#### [Requirement A]
Answer these questions about the passage on user tagging in library catalogs, one per line:
(i) Which consortium did the researchers work with to gather bibliographic records and tags?
(ii) According to Gerolimos, when did interest in tagging begin to increase?
(iii) Which controlled vocabulary were user-generated tags primarily compared with?
#### [Requirement B]
Resize the rows from the line with "The image size" through the end of the rows, and reproduce only those lines with the requests included. Multiply every click coordinate in the answers by 0.35 and round to whole numbers, halves up, and leave the pictures out.

Discoverability access service is at the heart of the library’s daily functions and depends largely on discovery systems, including the online access catalog (OPAC) and metadata, notably MARC records. As technologies advance, new and innovative opportunities arise to enhance access and discovery layers, and libraries have diligently experimented with them to adapt to some of these changes. One example is the user tagging service, a function that stemmed from the phenomenon of social tagging on the open web, often referred to as Web 2.0. User tagging has generated excitement and controversy in technical services because of the question: what role do uncontrolled user tags play in improving discovery and access in comparison to and in conjunction with the existing authority control of cataloging standards and practices?
This study explored user behavior when given the opportunity to tag within an OPAC environment and examined the purpose and reality of user tagging as a complementary service to traditional cataloging. Specifically, this study intended to capture and assess aspects of the context under which users are tagging materials, including categorizing tags based on their relationship to existing descriptive metadata and contextual relevance. To do this, researchers worked with the Consortium of Academic and Research Libraries in Illinois (CARLI) to gather bibliographic records and associated tags from the I-Share integrated library system and its VuFind discovery layer. First, the data were assessed as a whole to determine the distribution and frequency of user tagging across institution types. Next, a sample of the data was taken to classify and analyze tags in their context within the OPAC.
Literature Review
In his paper, “Tagging for Libraries: A Review of the Effectiveness of Tagging Systems for Library Catalogs,” Gerolimos outlined the emergence of trends within the study of tagging in information sciences literature. He addressed the increase of interest in tagging that began in the mid-2000s following the success of social networking sites like Facebook and Twitter.1 He tracked the shifts in research trends in the late 2000s and early 2010s towards implementation of tagging services within libraries and on websites dedicated to more traditional library materials, like Goodreads and LibraryThing.2 During this period, there was an emphasis on the comparison between user generated tags and controlled vocabularies, primarily the Library of Congress Subject Headings (LCSH), and divided perspectives on the validity and usefulness of the folksonomies for search and discovery.3
As Gerolimos’s review revealed, librarians and other information professionals were concerned with the nature of tags as an uncontrolled vocabulary, though many recognized the potential benefits, including a more inclusive vocabulary of description, facilitating serendipitous discovery, and the potential to alleviate costs when the implementation of a controlled vocabulary is not viable.4 He concluded that research on the use of tags in the library catalog should reach beyond “determining the quality of user tags compared to subject headings,” and expand to answer broader questions:5
How did the tag system manage to transfer that feeling of “importance” in creating online content and describing resources to its users...? To what extent is the effort of tag assignment to document records based on real-time need to augment the search capabilities of OPACs? At what level are users infused with the willingness to provide keywords to enhance . . . the search/research options of other users with the use of tags? And how likely is it that the subsequent user will benefit from the keywords chosen by the one before him?6
Since Gerolimos’s review, researchers have expanded the breadth of their inquiry into tagging and the behaviors surrounding the practice. Syn and Spring addressed methods for determining the potential of user generated tags to classify a collection based on metrics intended to determine user agreement and remove terms that are too broad or narrow.7 Joorabchi, English, and Mahdi investigated the feasibility of integrating tags and linked data methods to improve issues of inconsistency within such uncontrolled, but valuable, vocabularies. Still other researchers have studied influences on user tagging behaviors in a variety of environments, focusing on the motivations behind the act of tagging itself.8
This study’s scope was to expand upon such research, interrogating and applying observations on user tagging behaviors broadly. In analyzing these behaviors, researchers looked back and expanded on previous investigations into the relative value of and usability of user tags as a unique descriptive resource alongside traditional cataloging, addressing several of the questions Gerolimos proposed. This study focused on the tagging behaviors of users in academic library OPACs, and considers the context within which tags are made, the type of tag, and the implications of user tagging trends. As a result, the researchers designed this study to address the following questions:
- To what degree are users adding tags in an OPAC if the system allows such functionality?

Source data

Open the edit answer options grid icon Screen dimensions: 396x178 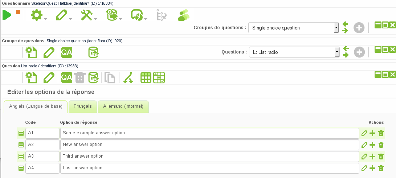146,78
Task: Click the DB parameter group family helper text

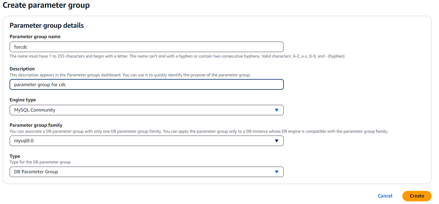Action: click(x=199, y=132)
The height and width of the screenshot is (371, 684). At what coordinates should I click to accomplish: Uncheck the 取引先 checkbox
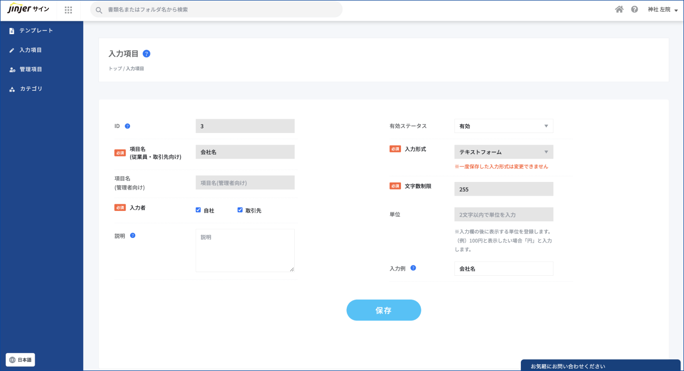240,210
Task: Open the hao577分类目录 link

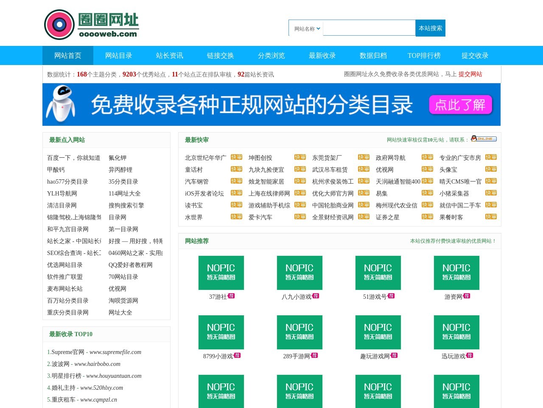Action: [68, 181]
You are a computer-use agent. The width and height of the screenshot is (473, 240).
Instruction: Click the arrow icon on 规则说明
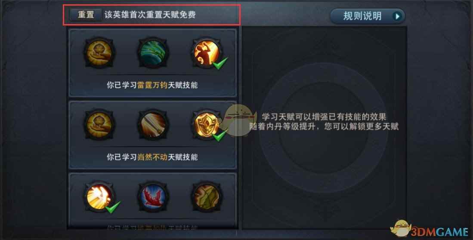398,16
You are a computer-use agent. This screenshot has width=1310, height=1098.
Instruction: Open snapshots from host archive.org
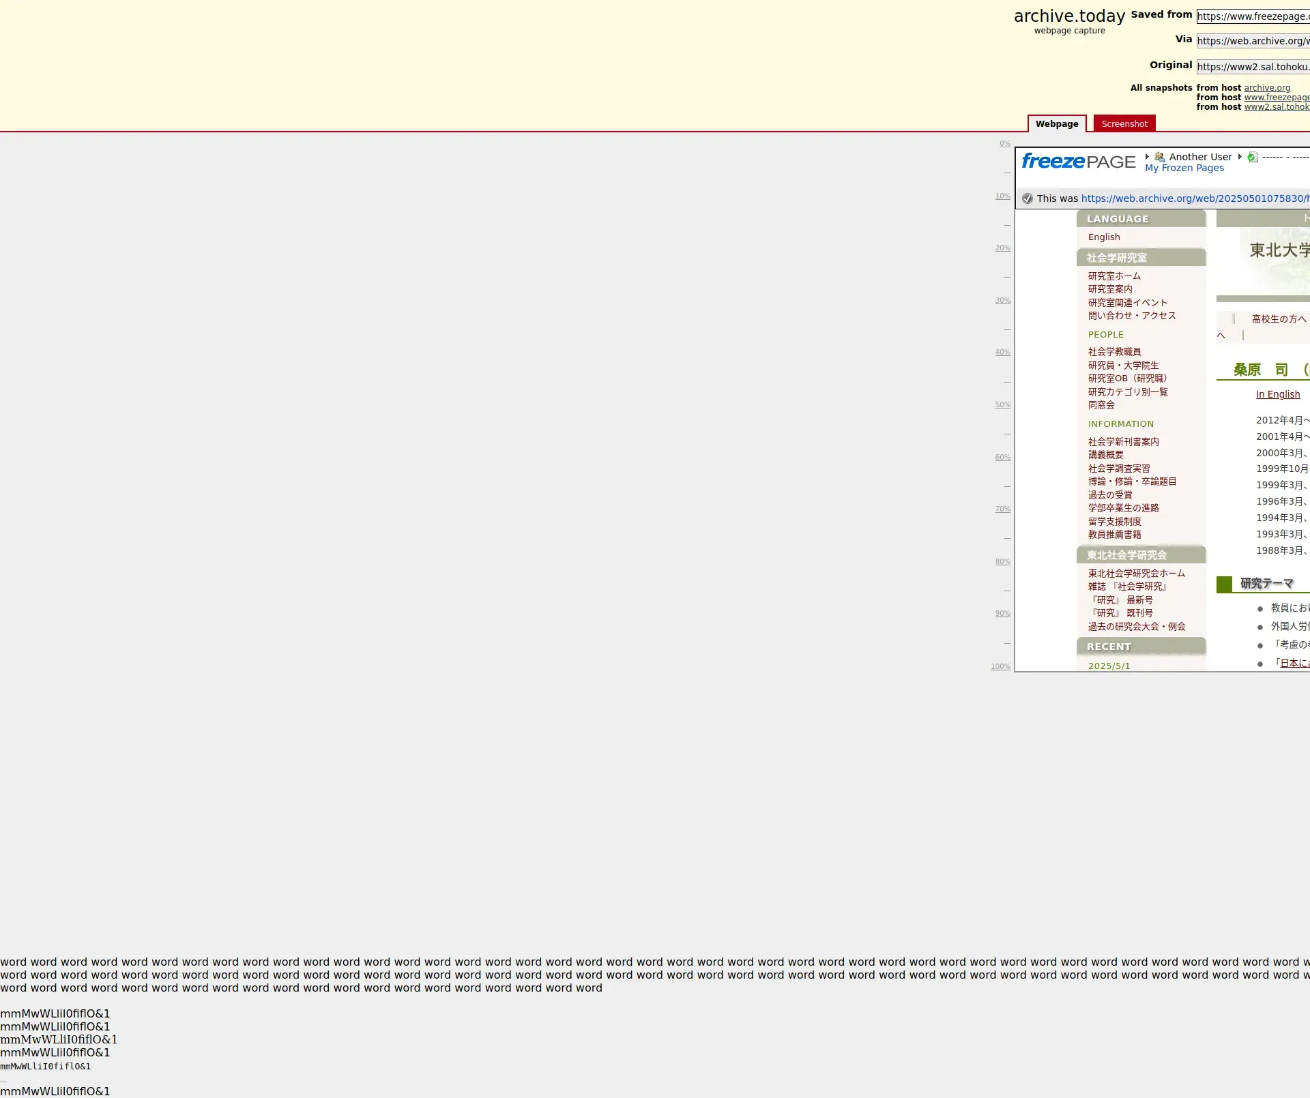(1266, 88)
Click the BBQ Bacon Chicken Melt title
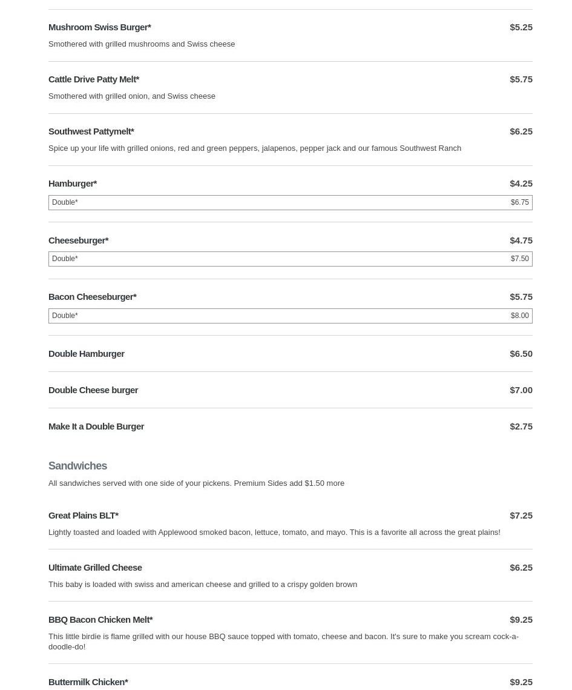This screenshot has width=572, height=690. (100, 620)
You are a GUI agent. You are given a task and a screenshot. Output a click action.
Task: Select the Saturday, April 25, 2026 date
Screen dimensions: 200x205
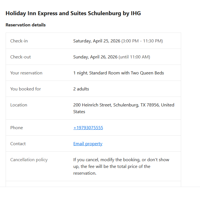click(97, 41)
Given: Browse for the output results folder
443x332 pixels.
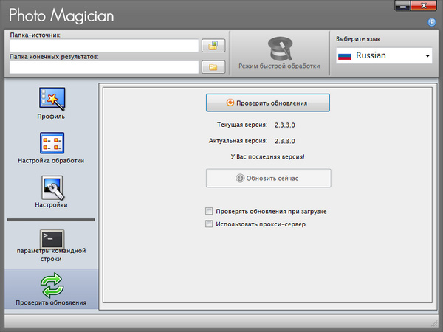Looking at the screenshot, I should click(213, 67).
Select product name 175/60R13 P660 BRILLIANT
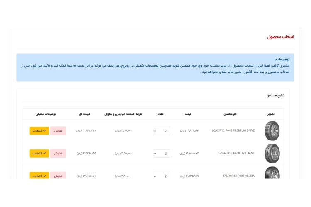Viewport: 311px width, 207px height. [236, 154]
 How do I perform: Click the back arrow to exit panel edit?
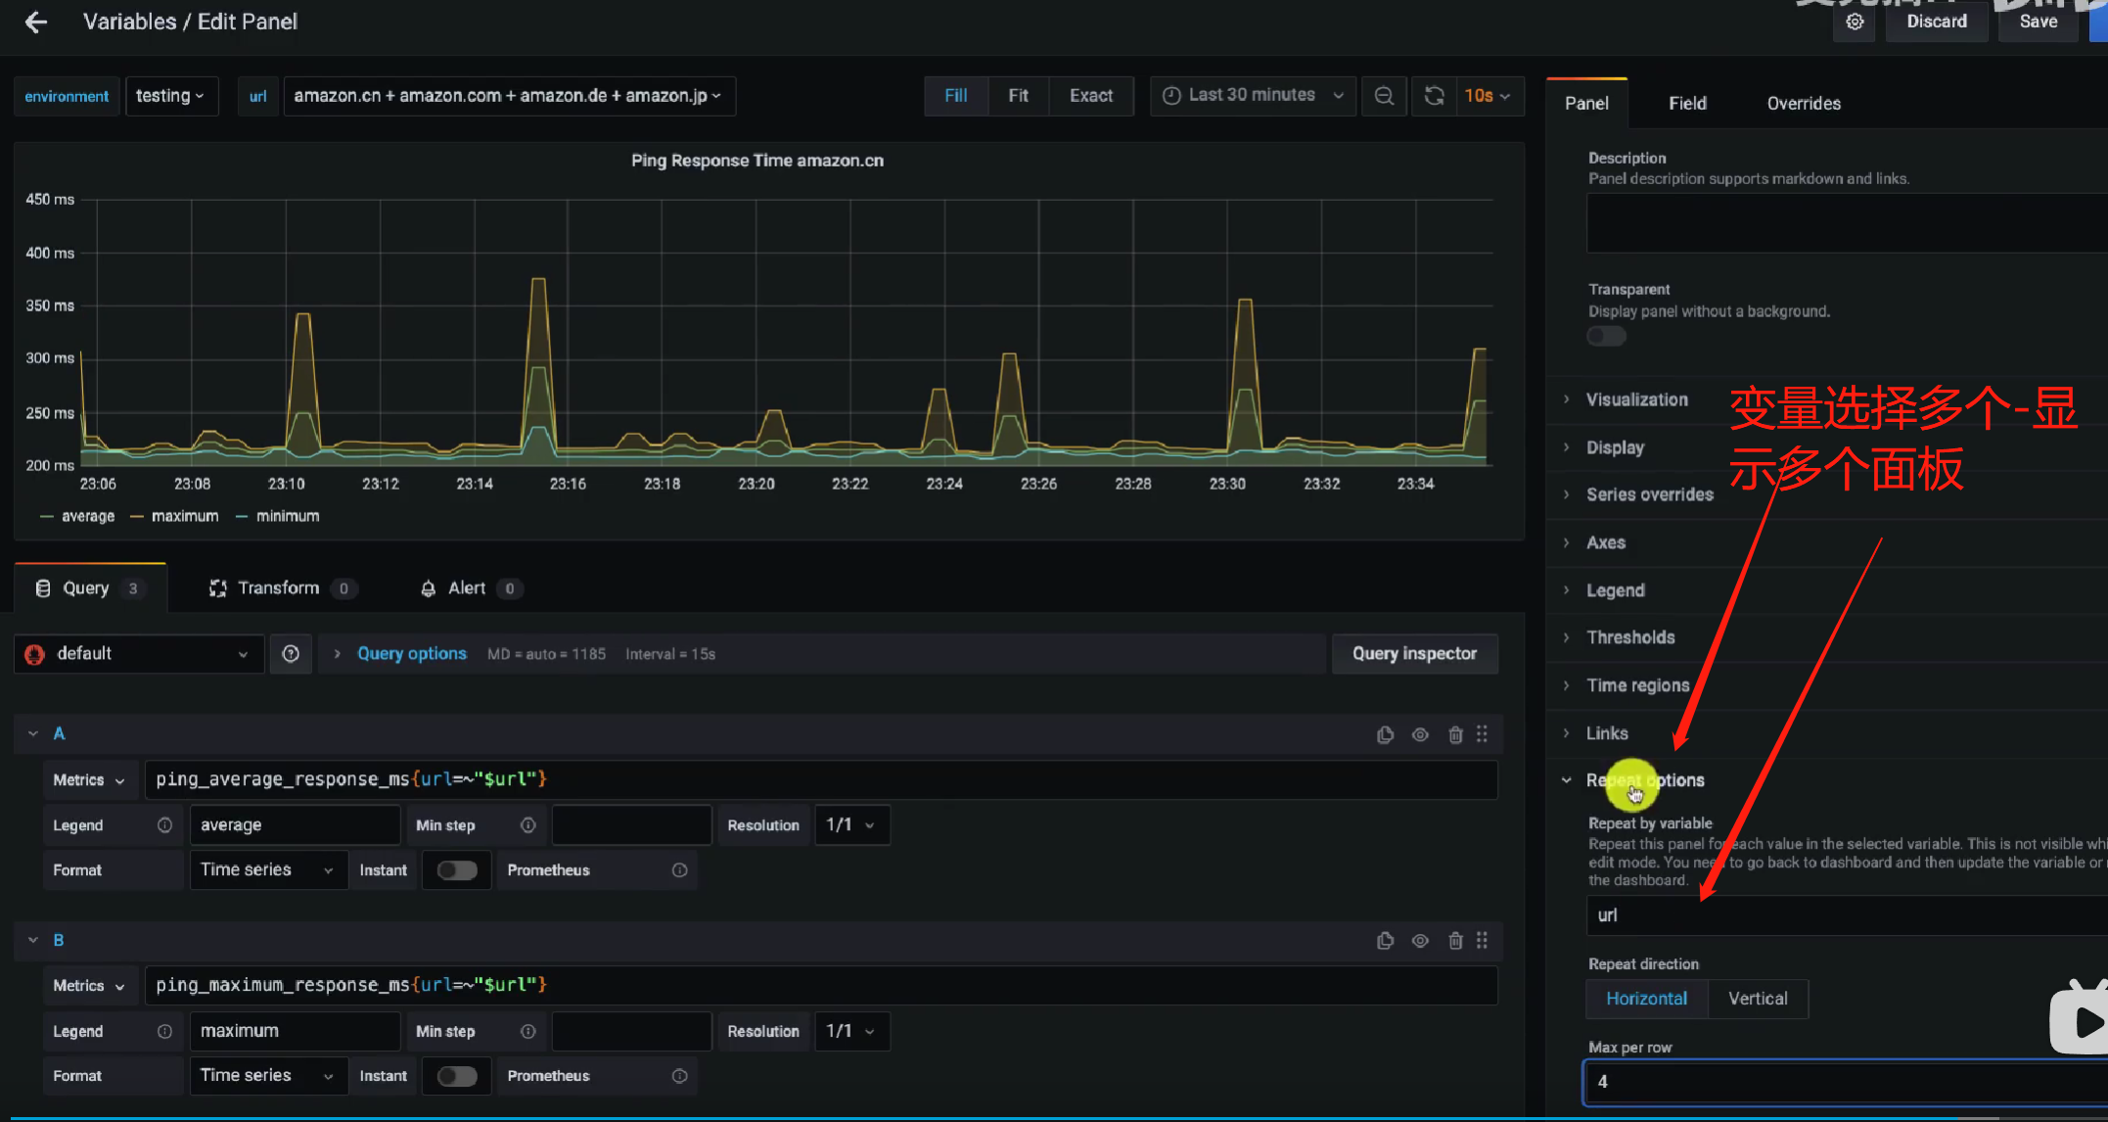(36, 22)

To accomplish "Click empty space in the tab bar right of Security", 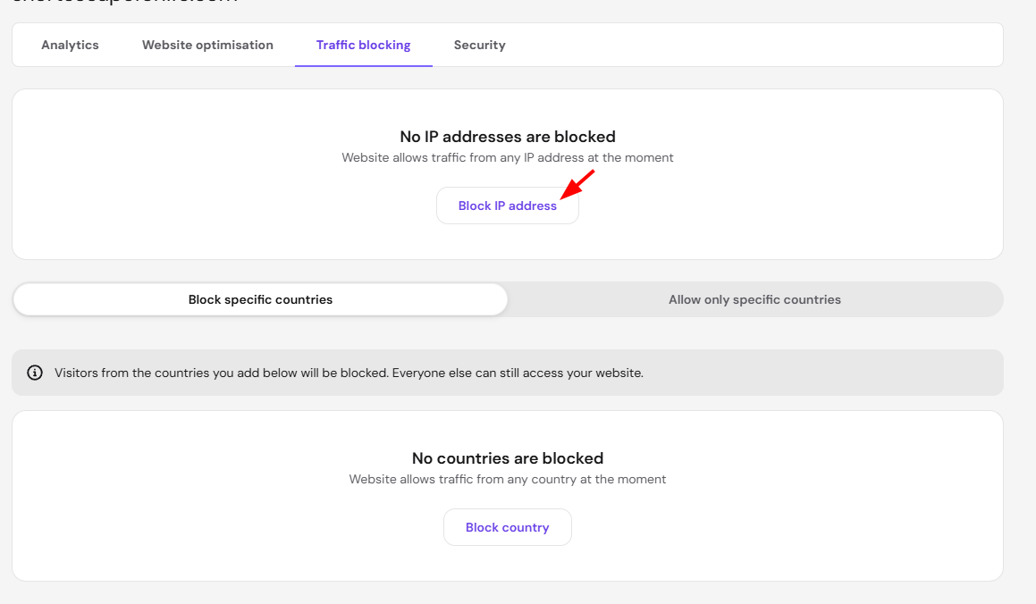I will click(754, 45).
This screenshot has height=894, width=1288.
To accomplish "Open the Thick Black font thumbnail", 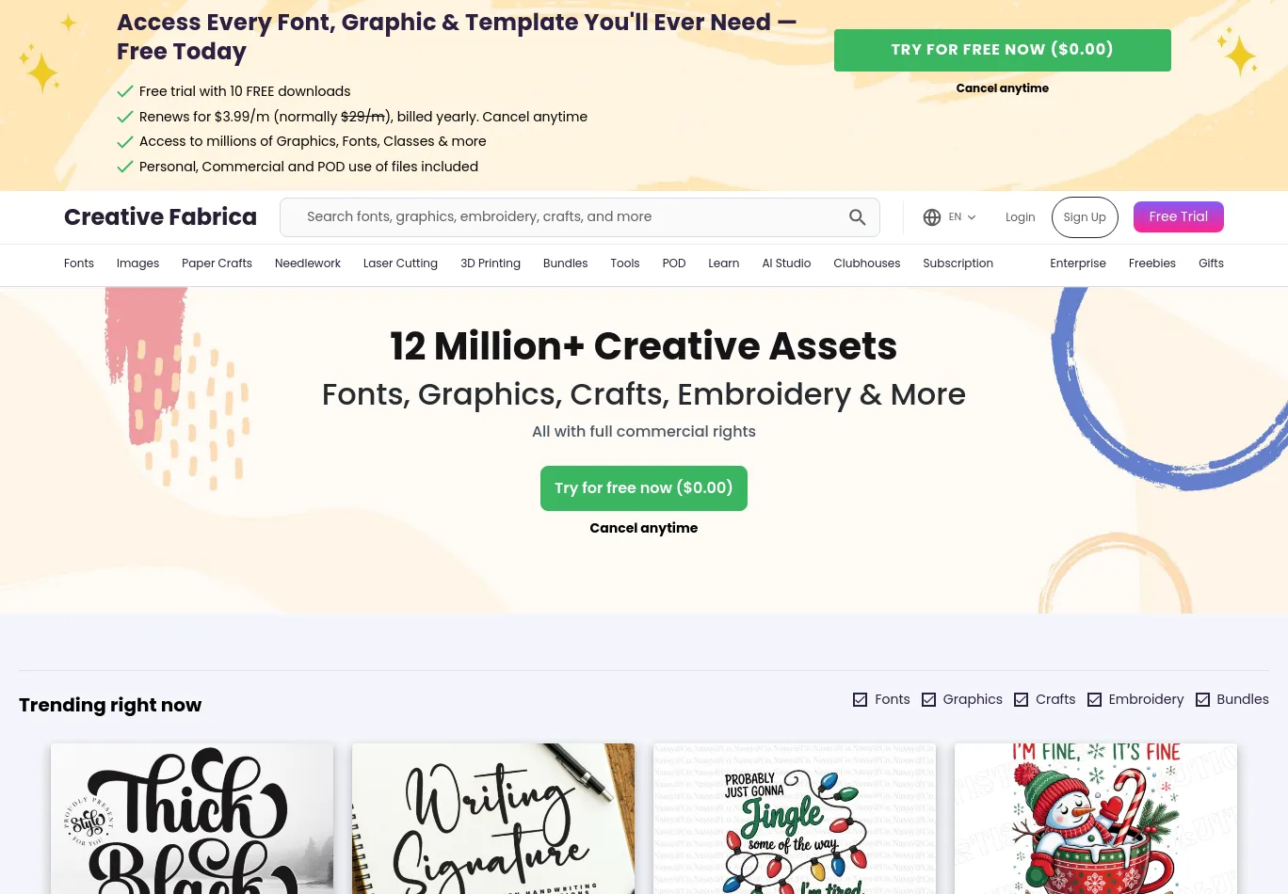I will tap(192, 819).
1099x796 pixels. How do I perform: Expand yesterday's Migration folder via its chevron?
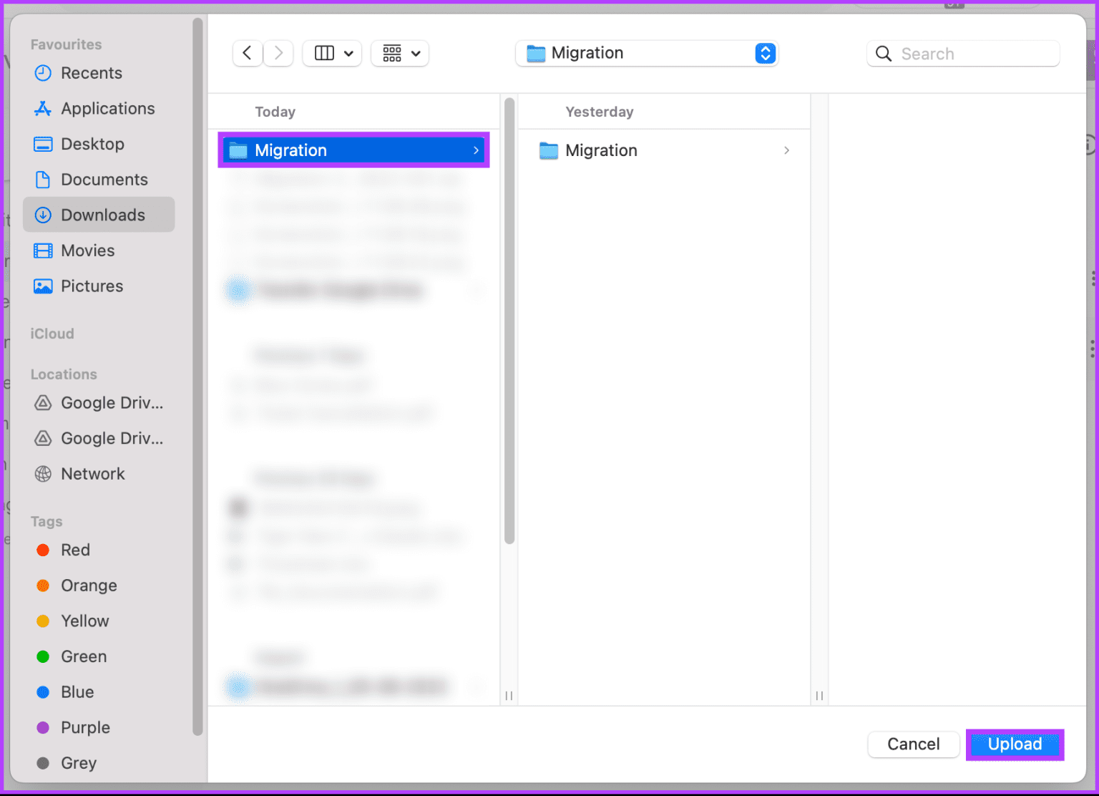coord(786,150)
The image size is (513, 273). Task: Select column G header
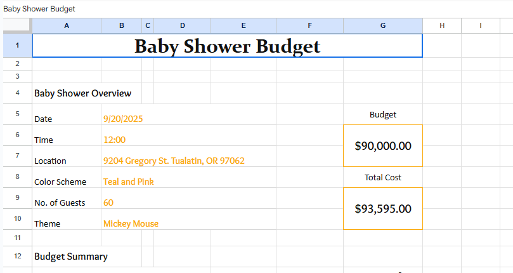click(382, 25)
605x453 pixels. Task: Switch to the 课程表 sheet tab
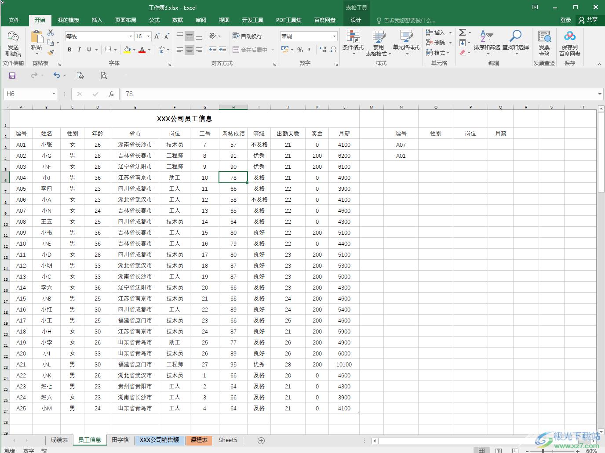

#### [Complete output A]
(i) The Consortium of Academic and Research Libraries in Illinois (CARLI).
(ii) In the mid-2000s, following the success of social networking sites like Facebook and Twitter.
(iii) The Library of Congress Subject Headings (LCSH).

#### [Complete output B]
The image size is (513, 273). Task: Select column G header
click(134, 9)
605x453 pixels. Task: Switch to the 课程表 sheet tab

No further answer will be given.